Severe wind processes in nocturnal mesoscale convective systems (MCSs) are not well understood since historically it has been assumed that these systems are elevated due to a stable surface layer. However, recent studies utilizing data from the Plains Elevated Convection at Night (PECAN) field project have shown that nocturnal MCSs behave like their afternoon counterparts once a surface-based cold pool is established. Many processes producing severe surface winds in MCSs have been observed and modeled such as mesovortices, microbursts, and the descent of the rear inflow jet. To further investigate these processes, two MCSs from the PECAN field project were selected for analysis due to their different evolution to cover a broad range of severe wind processes: the 25-26 June 2015 Kansas MCS and the 5-6 July 2015 South Dakota MCS. One radar analysis documented severe wind will be shown for the 25-26 June MCS. All other results will be presented from WRF simulations with three nested grids utilizing a vertically-integrated ice data assimilation scheme which produced simulated reflectivity that best resembled the observed reflectivity during the severe phases of the MCSs.
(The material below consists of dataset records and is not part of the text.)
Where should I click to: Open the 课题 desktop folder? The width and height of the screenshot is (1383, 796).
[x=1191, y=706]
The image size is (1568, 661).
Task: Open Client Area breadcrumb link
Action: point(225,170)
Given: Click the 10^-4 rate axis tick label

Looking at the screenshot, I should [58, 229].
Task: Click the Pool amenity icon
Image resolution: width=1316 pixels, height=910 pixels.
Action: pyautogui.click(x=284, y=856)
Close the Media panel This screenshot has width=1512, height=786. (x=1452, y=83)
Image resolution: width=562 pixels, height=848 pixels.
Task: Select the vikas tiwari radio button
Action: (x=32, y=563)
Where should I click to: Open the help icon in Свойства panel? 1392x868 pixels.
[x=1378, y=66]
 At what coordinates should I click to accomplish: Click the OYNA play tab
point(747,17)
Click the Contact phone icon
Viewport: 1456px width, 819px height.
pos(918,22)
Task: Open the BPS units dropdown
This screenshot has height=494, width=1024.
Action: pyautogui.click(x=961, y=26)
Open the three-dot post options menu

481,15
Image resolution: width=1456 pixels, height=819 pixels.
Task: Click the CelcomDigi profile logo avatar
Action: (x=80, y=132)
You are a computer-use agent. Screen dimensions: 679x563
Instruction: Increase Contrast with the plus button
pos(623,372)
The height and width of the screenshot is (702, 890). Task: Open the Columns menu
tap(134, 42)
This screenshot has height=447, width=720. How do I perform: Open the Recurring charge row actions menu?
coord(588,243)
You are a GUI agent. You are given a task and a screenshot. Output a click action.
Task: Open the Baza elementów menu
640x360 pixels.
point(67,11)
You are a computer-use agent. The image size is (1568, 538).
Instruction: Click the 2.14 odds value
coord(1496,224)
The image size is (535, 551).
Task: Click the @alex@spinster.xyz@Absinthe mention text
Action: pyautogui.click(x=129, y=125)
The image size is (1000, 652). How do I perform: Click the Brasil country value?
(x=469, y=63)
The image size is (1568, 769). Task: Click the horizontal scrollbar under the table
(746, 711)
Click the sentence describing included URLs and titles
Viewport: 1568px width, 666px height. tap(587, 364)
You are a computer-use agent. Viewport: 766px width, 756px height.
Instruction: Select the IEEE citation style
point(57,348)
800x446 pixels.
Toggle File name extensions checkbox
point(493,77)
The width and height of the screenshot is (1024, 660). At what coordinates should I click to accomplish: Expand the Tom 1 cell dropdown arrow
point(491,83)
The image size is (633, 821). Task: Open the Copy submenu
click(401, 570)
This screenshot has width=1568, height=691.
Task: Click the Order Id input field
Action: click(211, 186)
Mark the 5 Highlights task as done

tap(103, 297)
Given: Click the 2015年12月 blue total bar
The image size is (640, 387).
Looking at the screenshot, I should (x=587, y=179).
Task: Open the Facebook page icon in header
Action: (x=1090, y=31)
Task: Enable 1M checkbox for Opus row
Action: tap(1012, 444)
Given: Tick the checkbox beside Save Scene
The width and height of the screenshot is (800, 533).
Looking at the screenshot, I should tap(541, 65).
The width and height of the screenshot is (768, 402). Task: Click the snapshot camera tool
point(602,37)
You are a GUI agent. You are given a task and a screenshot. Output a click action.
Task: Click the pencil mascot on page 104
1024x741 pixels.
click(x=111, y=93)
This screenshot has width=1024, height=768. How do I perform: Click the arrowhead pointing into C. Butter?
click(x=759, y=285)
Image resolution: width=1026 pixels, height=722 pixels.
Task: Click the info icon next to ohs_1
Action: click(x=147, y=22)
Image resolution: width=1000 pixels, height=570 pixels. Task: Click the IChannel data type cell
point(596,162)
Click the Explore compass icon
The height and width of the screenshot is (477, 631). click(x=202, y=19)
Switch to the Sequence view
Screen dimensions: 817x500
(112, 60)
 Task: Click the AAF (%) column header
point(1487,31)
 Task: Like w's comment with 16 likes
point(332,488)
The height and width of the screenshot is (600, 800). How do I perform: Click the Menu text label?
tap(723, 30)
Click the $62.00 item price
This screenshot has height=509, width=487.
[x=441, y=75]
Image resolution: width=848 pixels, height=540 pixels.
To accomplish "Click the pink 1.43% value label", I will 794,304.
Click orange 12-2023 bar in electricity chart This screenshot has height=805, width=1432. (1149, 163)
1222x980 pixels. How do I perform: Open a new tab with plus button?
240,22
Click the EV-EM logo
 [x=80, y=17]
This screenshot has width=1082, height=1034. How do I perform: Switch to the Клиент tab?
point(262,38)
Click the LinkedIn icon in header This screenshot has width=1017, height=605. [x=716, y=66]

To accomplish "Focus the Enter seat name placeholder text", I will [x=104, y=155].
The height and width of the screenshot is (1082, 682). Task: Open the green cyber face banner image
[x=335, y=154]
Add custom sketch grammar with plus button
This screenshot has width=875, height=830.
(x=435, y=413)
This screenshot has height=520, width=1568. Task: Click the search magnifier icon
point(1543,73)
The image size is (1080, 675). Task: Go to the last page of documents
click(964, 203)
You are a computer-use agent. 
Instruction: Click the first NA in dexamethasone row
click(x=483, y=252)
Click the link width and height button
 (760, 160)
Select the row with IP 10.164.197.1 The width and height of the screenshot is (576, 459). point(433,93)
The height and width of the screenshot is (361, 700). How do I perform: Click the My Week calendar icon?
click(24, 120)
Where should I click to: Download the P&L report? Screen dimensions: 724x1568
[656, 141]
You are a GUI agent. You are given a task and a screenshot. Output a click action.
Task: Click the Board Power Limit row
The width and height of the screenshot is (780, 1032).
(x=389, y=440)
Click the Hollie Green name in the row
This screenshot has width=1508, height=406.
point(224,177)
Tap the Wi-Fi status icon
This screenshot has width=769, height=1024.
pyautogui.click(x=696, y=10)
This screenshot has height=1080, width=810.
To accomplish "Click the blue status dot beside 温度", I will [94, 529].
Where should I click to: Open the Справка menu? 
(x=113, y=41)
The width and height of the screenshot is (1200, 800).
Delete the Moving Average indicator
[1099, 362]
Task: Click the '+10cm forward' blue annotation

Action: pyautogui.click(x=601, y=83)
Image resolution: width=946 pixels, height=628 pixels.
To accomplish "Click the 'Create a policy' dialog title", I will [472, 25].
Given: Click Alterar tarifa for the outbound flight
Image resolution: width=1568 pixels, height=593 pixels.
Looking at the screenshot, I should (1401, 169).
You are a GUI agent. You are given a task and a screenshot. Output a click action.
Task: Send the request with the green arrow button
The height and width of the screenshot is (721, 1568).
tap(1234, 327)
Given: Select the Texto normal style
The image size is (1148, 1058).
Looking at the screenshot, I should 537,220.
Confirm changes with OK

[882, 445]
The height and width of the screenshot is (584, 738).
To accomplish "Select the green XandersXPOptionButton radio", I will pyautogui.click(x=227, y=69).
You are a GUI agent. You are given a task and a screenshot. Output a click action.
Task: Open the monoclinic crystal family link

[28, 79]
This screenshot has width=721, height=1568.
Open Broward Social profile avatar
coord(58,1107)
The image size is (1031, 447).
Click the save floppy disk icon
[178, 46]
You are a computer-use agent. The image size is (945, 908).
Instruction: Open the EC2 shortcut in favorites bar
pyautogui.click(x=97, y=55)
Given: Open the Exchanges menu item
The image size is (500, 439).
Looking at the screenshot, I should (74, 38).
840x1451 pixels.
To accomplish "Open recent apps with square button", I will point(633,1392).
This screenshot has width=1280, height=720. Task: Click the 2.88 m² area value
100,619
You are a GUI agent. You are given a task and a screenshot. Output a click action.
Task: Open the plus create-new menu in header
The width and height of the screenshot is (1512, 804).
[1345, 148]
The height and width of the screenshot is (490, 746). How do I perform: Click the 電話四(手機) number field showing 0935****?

To investigate severe wind processes, backwards trajectories were calculated using WRF output from the inner-most nest with 333-m grid spacing every 5 seconds. This WRF output was first run through a pressure decomposition code to compute the pressure perturbation contribution from buoyancy pressure (pb) and both the linear and nonlinear dynamic pressure (pd). This allowed for gradients in the horizontal and vertical to be calculated along the trajectories for acceleration from pb and pd. Other variables analyzed along the trajectories include convective momentum transport (CMT), diabatic temperature tendency, vorticity, thermal buoyancy, and typical WRF output variables. Selected trajectories were analyzed every 30 minutes for both cases to cover three categories: sub-severe winds (20-26 m s-1), severe winds (> 26 m s-1), and significant severe winds (> 33.5 m s-1). While most of the typical WRF output variables were unable to discern between the three categories, the integrated acceleration from the horizontal buoyancy and dynamic forcing showed that within the last 5 and/or 2 minutes of the trajectory the increase in wind speed due to the dynamic forcing became larger than impacts from buoyancy. Over the entire trajectory time period, buoyancy forcing is the largest forcing term and explains increases in horizontal and vertical wind speed. This suggests that while all surface-based MCSs with an established cold pool will have buoyancy contributing the most to the wind speed, an extra contribution from some dynamic process is necessary for those winds to exceed the severe or significant threshold. For a more strongly forced system such as the 5-6 July MCS, the enhanced dynamic push came from leading line mesovortices. For a more marginal MCS such as the 25-26 June MCS, an updraft/downdraft couplet associated with horizontal vorticity would enhance the horizontal acceleration.